[[ Data records open ]]

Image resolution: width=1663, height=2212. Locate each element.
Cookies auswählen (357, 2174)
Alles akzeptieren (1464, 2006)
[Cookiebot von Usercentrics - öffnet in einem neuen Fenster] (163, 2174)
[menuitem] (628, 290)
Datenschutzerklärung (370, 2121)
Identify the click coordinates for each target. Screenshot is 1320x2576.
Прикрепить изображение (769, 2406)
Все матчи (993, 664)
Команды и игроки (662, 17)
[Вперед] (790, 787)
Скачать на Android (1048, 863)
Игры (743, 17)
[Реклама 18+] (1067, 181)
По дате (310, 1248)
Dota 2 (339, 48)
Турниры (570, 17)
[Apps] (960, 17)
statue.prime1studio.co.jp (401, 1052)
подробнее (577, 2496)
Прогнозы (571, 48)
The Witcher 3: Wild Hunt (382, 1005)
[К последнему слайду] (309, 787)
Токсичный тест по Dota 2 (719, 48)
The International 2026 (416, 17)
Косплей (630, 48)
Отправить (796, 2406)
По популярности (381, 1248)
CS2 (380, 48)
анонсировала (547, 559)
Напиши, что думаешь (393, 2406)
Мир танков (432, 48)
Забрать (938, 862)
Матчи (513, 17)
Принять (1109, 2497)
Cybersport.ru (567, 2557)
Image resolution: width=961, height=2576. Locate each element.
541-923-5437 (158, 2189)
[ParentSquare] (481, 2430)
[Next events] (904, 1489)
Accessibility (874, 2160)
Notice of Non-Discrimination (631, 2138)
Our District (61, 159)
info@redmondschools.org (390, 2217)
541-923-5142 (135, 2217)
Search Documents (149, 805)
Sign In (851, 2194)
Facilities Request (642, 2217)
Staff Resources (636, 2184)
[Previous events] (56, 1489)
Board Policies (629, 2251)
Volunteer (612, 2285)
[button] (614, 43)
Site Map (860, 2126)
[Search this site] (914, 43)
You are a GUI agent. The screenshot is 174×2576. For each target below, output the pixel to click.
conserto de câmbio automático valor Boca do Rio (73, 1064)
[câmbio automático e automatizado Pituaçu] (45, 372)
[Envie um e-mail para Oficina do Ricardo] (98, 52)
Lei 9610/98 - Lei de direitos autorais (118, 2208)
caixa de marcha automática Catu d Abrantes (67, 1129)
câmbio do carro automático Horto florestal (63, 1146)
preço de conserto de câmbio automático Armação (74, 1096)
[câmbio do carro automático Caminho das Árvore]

[[ Data records closed ]]

* **Problem description**
Exactly as it stands, output the whole listing.

* **Written solution**
Image resolution: width=1663, height=2212. Locate each element.
Cookies auswählen (357, 2174)
Alles akzeptieren (1464, 2006)
[Cookiebot von Usercentrics - öffnet in einem neuen Fenster] (163, 2174)
[menuitem] (628, 290)
Datenschutzerklärung (370, 2121)
Identify the click coordinates for each target. Screenshot is 1320x2576.
Прикрепить изображение (769, 2406)
Все матчи (993, 664)
Команды и игроки (662, 17)
[Вперед] (790, 787)
Скачать на Android (1048, 863)
Игры (743, 17)
[Реклама 18+] (1067, 181)
По дате (310, 1248)
Dota 2 (339, 48)
Турниры (570, 17)
[Apps] (960, 17)
statue.prime1studio.co.jp (401, 1052)
подробнее (577, 2496)
Прогнозы (571, 48)
The Witcher 3: Wild Hunt (382, 1005)
[К последнему слайду] (309, 787)
Токсичный тест по Dota 2 (719, 48)
The International 2026 (416, 17)
Косплей (630, 48)
Отправить (796, 2406)
По популярности (381, 1248)
CS2 (380, 48)
анонсировала (547, 559)
Напиши, что думаешь (393, 2406)
Мир танков (432, 48)
Забрать (938, 862)
Матчи (513, 17)
Принять (1109, 2497)
Cybersport.ru (567, 2557)
Image resolution: width=961, height=2576. Locate each element.
541-923-5437 (158, 2189)
[ParentSquare] (481, 2430)
[Next events] (904, 1489)
Accessibility (874, 2160)
Notice of Non-Discrimination (631, 2138)
Our District (61, 159)
info@redmondschools.org (390, 2217)
541-923-5142 (135, 2217)
Search Documents (149, 805)
Sign In (851, 2194)
Facilities Request (642, 2217)
Staff Resources (636, 2184)
[Previous events] (56, 1489)
Board Policies (629, 2251)
Volunteer (612, 2285)
[button] (614, 43)
Site Map (860, 2126)
[Search this site] (914, 43)
You are a GUI agent. The screenshot is 174×2576. For each target below, output the pixel to click.
conserto de câmbio automático valor Boca do Rio (73, 1064)
[câmbio automático e automatizado Pituaçu] (45, 372)
[Envie um e-mail para Oficina do Ricardo] (98, 52)
Lei 9610/98 - Lei de direitos autorais (118, 2208)
caixa de marcha automática Catu d Abrantes (67, 1129)
câmbio do carro automático Horto florestal (63, 1146)
preço de conserto de câmbio automático Armação (74, 1096)
[câmbio do carro automático Caminho das Árvore]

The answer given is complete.